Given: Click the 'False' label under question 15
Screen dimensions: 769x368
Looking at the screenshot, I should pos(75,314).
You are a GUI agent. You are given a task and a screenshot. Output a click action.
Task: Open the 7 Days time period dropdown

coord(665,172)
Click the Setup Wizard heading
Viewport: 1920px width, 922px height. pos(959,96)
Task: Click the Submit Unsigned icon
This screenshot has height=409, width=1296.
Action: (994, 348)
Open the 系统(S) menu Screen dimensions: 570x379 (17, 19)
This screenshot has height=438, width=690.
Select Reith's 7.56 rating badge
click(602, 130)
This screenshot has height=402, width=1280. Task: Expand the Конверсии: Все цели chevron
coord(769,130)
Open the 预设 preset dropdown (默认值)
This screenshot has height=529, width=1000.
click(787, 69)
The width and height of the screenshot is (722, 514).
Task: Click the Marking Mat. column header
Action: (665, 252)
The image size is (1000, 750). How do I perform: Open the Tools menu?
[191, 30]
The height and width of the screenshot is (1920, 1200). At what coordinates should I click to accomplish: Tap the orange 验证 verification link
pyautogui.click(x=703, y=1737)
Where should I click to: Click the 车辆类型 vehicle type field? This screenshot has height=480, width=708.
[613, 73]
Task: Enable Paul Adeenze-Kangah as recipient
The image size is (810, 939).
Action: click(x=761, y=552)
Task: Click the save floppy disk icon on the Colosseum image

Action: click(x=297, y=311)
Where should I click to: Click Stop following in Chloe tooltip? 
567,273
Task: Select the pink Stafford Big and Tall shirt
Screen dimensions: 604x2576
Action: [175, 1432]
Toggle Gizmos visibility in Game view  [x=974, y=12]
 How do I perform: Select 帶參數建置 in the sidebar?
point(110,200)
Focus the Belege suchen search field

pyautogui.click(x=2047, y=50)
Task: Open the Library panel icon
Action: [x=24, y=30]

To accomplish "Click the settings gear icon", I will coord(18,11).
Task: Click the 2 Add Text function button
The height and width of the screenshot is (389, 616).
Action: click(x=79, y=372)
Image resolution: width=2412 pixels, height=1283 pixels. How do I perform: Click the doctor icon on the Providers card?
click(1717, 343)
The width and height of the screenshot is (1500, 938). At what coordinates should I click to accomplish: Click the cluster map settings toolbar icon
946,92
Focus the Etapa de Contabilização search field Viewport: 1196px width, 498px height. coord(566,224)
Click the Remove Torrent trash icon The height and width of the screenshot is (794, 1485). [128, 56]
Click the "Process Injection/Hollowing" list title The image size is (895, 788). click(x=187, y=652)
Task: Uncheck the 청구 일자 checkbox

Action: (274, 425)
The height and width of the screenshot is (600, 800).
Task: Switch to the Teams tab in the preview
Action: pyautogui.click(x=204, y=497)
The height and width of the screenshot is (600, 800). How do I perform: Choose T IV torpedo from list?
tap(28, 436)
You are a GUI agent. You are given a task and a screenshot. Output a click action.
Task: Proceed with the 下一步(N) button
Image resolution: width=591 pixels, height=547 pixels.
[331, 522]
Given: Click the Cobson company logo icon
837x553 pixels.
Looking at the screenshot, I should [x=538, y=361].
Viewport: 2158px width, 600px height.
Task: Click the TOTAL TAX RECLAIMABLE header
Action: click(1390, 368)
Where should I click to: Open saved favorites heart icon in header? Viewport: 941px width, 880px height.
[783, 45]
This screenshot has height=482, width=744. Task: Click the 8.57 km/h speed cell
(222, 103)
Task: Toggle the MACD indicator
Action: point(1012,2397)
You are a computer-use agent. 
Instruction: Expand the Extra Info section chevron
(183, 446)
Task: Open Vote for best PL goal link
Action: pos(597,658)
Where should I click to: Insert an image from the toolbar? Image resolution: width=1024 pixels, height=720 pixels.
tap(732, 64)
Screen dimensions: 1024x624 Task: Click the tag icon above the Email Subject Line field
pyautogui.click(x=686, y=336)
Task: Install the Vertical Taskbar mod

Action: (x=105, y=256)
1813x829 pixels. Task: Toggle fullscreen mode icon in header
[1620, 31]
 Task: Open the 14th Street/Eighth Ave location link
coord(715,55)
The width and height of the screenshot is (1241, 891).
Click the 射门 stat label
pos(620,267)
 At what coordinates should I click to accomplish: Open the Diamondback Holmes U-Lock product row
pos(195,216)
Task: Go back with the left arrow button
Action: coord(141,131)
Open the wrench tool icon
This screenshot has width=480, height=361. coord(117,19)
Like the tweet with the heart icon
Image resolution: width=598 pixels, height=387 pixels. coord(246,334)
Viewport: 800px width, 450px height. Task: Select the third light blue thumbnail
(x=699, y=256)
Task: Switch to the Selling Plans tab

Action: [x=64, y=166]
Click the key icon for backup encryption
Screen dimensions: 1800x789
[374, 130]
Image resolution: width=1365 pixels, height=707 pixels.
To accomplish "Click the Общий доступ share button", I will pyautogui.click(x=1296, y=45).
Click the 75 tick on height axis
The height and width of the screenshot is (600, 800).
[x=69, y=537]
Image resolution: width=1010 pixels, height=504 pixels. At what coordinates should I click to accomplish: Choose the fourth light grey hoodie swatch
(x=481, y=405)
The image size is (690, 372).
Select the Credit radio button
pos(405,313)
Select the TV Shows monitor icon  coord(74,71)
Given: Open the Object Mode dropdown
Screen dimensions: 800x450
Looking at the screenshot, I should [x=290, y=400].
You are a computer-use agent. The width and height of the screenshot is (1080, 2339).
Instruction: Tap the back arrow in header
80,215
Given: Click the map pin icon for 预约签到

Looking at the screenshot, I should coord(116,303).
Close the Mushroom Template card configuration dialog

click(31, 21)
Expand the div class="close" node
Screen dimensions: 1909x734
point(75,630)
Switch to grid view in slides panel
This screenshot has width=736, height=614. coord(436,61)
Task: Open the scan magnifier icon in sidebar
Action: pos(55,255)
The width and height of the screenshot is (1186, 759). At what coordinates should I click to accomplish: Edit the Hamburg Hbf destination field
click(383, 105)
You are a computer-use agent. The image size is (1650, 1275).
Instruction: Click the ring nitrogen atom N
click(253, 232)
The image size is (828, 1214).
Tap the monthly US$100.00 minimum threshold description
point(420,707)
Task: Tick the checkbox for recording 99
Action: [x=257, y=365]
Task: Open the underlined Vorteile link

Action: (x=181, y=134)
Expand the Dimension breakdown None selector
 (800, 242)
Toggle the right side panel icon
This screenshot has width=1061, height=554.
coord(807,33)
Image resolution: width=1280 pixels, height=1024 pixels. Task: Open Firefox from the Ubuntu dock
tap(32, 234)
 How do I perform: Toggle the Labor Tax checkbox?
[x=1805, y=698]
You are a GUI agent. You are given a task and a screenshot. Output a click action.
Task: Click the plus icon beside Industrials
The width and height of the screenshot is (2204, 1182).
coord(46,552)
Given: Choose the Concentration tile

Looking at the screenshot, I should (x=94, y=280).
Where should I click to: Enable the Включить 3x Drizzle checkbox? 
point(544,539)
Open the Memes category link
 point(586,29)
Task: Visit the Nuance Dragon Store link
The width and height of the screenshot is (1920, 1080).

□ □ □ □ □

§ **TASK ITEM**: Everything from the line with "The width and height of the screenshot is (2204, 1182)." through the last line of the material above should be echoed exactly, and nothing else.

§ **YOUR SOLUTION**:
The width and height of the screenshot is (2204, 1182).
coord(46,552)
Given: Choose the Concentration tile

Looking at the screenshot, I should (x=94, y=280).
Where should I click to: Enable the Включить 3x Drizzle checkbox? 
point(544,539)
Open the Memes category link
 point(586,29)
Task: Visit the Nuance Dragon Store link
The width and height of the screenshot is (1920, 1080).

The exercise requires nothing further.